Many of the objects we encounter are made of polymers — long chains of repeating molecules. Networks of polymers form manmade materials such as plastics, as well as natural products such as rubber and cellulose.
Within all of these polymeric materials, there are structural flaws at the molecular level. To form an ideal network, each polymer chain would bind only to another chain. However, in any real polymeric material, a significant fraction of the chains instead bind to themselves, forming floppy loops.
“If your material properties depend on having polymers connected to each other to form a network, but you have polymers folded around and connected to themselves, then those polymers are not part of the network. They weaken it,” says Jeremiah A. Johnson, an assistant professor of chemistry at MIT.
Johnson and his colleagues have now developed, for the first time, a way to measure how many loops are present in a given polymer network, an advance they believe is the first step toward creating better materials that don’t contain those weak spots.
Huaxing Zhou, an MIT postdoc, is the lead author of a paper describing the new technique in this week’s issue of the Proceedings of the National Academy of Sciences. Other authors are visiting researcher Jiyeon Woo, chemistry graduate student Alexandra Cok, chemical engineering graduate student Muzhou Wang, and Bradley Olsen, an assistant professor of chemical engineering.
Although polymer chemists have known about these loops since the 1940s, they have had no way to count them until now. In the new paper, the researchers measured the percentage of loops in a gel, but their approach could be used for nearly any type of polymer network, Johnson says.
To measure the number of loops, the researchers first design polymer chains that incorporate a chemical bond, in a specific location, that can be broken using hydrolysis. Once the polymer crosslinks into a gel network, the researchers treat it with a base that cleaves this chemical bond, known as an ester. (Other degradation methods, such as enzymes or light, could also be used.)
Because they know where the break points are, the researchers can predict the percentages of the four different degradation products they should expect to find in an ideal, no-loop network. By measuring the quantity of each degradation product and comparing it with the ideal, they can figure out what fraction of the polymer formed loops.

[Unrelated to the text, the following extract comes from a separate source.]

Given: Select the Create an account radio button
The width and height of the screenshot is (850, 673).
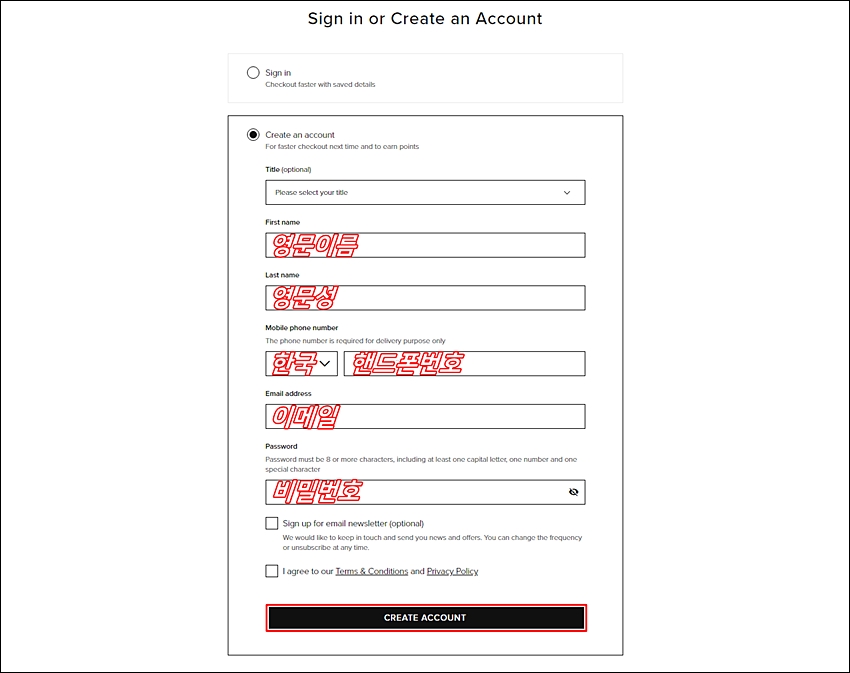Looking at the screenshot, I should pos(253,134).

They found that the percentage of polymer loops ranges from about 9 percent to nearly 100 percent, depending on the concentration of polymers in the starting material and other factors.
“Even in the best material we can make, 9 percent of its junctions are wasted as loops, which tells us that if can figure out a way to reduce loop formation, we’d have a 9 percent improvement in material properties,” Johnson says.
Christopher Bielawski, a professor of chemistry at the University of Texas at Austin, says the new technique overcomes longstanding limitations in chemists’ understanding of the exact structures of polymers.
“The technique is a beautiful combination of experiment, theory and state-of-the-art analytics that takes the field a giant step toward sorting out a problem of tremendous importance,” says Bielawski, who was not part of the research team.
The researchers are now looking for ways to reduce the number of loops by altering the mixture of polymers used to produce a material, as well as the reaction conditions. They are also planning to use their method to study interactions between cells and biological materials. It has already been shown that at the micron scale, cells behave differently depending on the mechanical properties of their environment, such as stiffness.
In their new studies, the MIT researchers want to look at nanoscale interactions between cells and specific protein sequences found in the extracellular matrix, which provides structural support for cells. The researchers hope to uncover what happens when a cell grabs on to a protein that is looped on itself rather than being attached to the extracellular matrix.
The research was funded by the MIT Department of Chemistry, MIT’s Institute for Soldier Nanotechnologies, and a National Defense Science and Engineering Graduate Fellowship.